In [11]:
import os
import tarfile
import pandas as pd
from pandas.plotting import scatter_matrix
from six.moves import urllib
import numpy as np
from sklearn.model_selection import train_test_split #package for splitting up the test and training data
from sklearn.model_selection import StratifiedShuffleSplit #for stratified sampling
import matplotlib.pyplot as plt 
from sklearn.preprocessing import Imputer
from sklearn.preprocessing import LabelEncoder
from sklearn.preprocessing import OneHotEncoder

DOWNLOAD_ROOT = "https://raw.githubusercontent.com/ageron/handson-ml/master/"
HOUSING_PATH = "datasets/housing"
HOUSING_URL = DOWNLOAD_ROOT + HOUSING_PATH + "/housing.tgz"

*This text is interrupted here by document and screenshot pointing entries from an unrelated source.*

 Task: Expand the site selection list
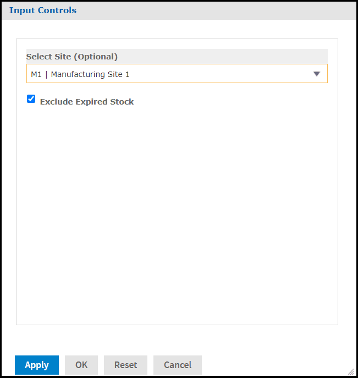click(x=316, y=74)
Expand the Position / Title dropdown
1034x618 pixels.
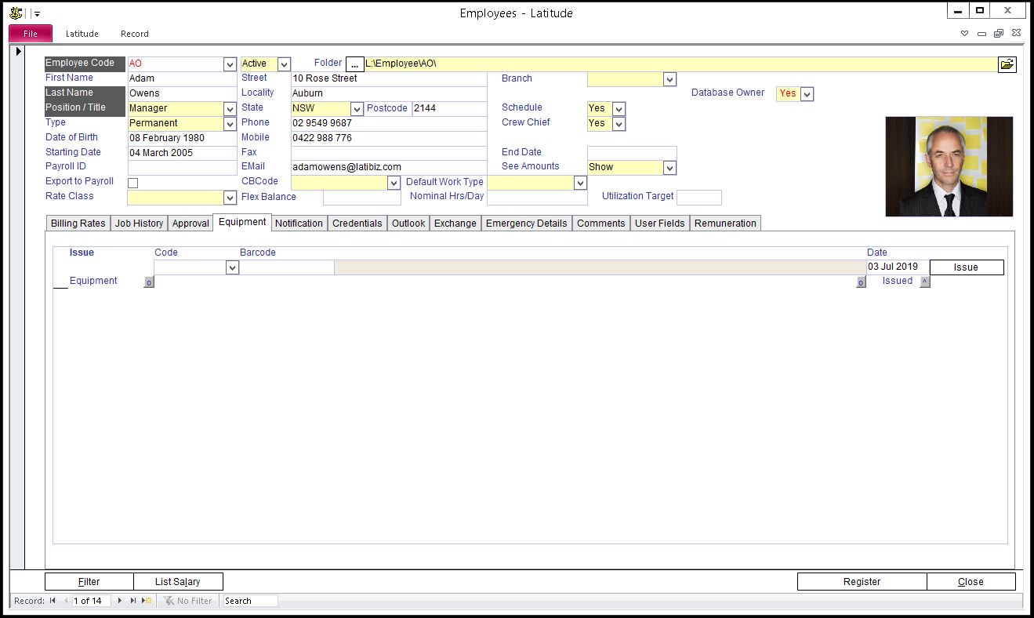pyautogui.click(x=230, y=109)
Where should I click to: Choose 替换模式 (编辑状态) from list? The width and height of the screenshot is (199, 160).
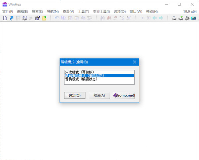[x=81, y=79]
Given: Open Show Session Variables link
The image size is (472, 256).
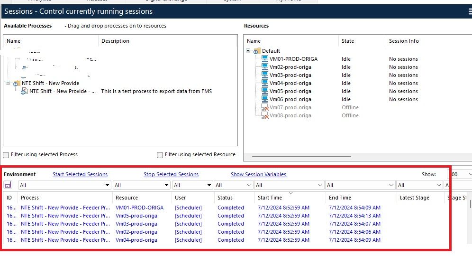Looking at the screenshot, I should [x=258, y=174].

# loads the housing data from github
def fetch_housing_data(housing_url=HOUSING_URL, housing_path=HOUSING_PATH):
    if not os.path.isdir(housing_path): #checks to see if dir exists
        os.makedirs(housing_path)
    tgz_path = os.path.join(housing_path, "housing.tgz") #path for zip file
    urllib.request.urlretrieve(housing_url, tgz_path) #requests zip file and stores it in location
    housing_tgz = tarfile.open(tgz_path) #opens the file
    housing_tgz.extractall(path=housing_path) #extracts the file
    housing_tgz.close() #closes file
# reads csv file for data
def load_housing_data(housing_path=HOUSING_PATH):
    csv_path = os.path.join(housing_path, "housing.csv") #creates link to path of file
    return pd.read_csv(csv_path) #returns file that was previously downloaded

housing = load_housing_data() 
#splits the housing data into a training set and a test set

#median income data is reduced in order to stratify the data
housing["income_cat"] = np.ceil(housing["median_income"] / 1.5) # divides values by 1.5 and rounds up
housing["income_cat"].where(housing["income_cat"] < 5, 5.0, inplace=True) #sets all values that are greater than 5 to 5

#splits data into test and training sets using stratified method
split = StratifiedShuffleSplit(n_splits=1, test_size=.2, random_state=42)
for train_index, test_index in split.split(housing, housing["income_cat"]):
    strat_train_set = housing.loc[train_index]
    strat_test_set = housing.loc[test_index]
#drops the income_cat used for indexing
for set in (strat_train_set, strat_test_set):
    set.drop(["income_cat"], axis=1, inplace=True)
housing = strat_train_set.copy()
# housing.plot(kind="scatter", x="longitude", y="latitude", alpha=.1,
#             s=housing["population"]/100,
#             label="population",
#             c="median_house_value", 
#             cmap=plt.get_cmap("jet"), colorbar=True) #scatterplot of lon and lat vals of the houses,
# plt.legend()

# attributes = ["median_house_value", "median_income", "total_rooms", "housing_median_age"] #main attr for comparing
# scatter_matrix(housing[attributes], figsize=(12, 8)) #scatterplot of main attr
# housing.plot(kind="scatter", x="median_income", y="median_house_value", alpha=.1) #see coorelation between median_income and house val

housing["rooms_per_household"] = housing["total_rooms"]/housing["households"]#number of rooms per households
housing["bedrooms_per_room"] = housing["total_bedrooms"]/housing["total_rooms"] #number of bedrooms per household
housing["population_per_household"] = housing["population"]/housing["households"]#average population for each household

corr_matrix = housing.corr()#gets standard coorelation cooefficent for housing data
corr_matrix["median_house_value"].sort_values(ascending=False)#how much each variable coorelates with median_house_val

housing = strat_train_set.drop("median_house_value", axis=1) #drops the median_house_value 
housing_labels = strat_train_set["median_house_value"].copy()#copies in order to seperate predictors and labels

# housing.dropna(subset=["total_bedroom"]) #drops districts that have null values for total_bedroom
imputer = Imputer(strategy="median") #new importer object that is meant to find median values
housing_num = housing.drop("ocean_proximity",  axis=1) #imputer doesn't work with non-numerical vals
imputer.fit(housing_num) #apply the imputer onto the dataset
X = imputer.transform(housing_num) #transforms the housing_num set
housing_tr = pd.DataFrame(X, columns=housing_num.columns) #transforms numpy array into pandas dataframe

encoder = LabelEncoder() #converts text values to number values, assumes nearby values are more similiar then far apart ones
housing_cat = housing["ocean_proximity"] #selects ocean proximity array which is only text
housing_cat_encoded = encoder.fit_transform(housing_cat)#apply transform on text category
encoder = OneHotEncoder() #converts text to number with a hot and cold attr
housing_cat_1hot = encoder.fit_transform(housing_cat_encoded.reshape(-1,1)) #applies the hot and cold attr



<16512x5 sparse matrix of type '<class 'numpy.float64'>'
	with 16512 stored elements in Compressed Sparse Row format>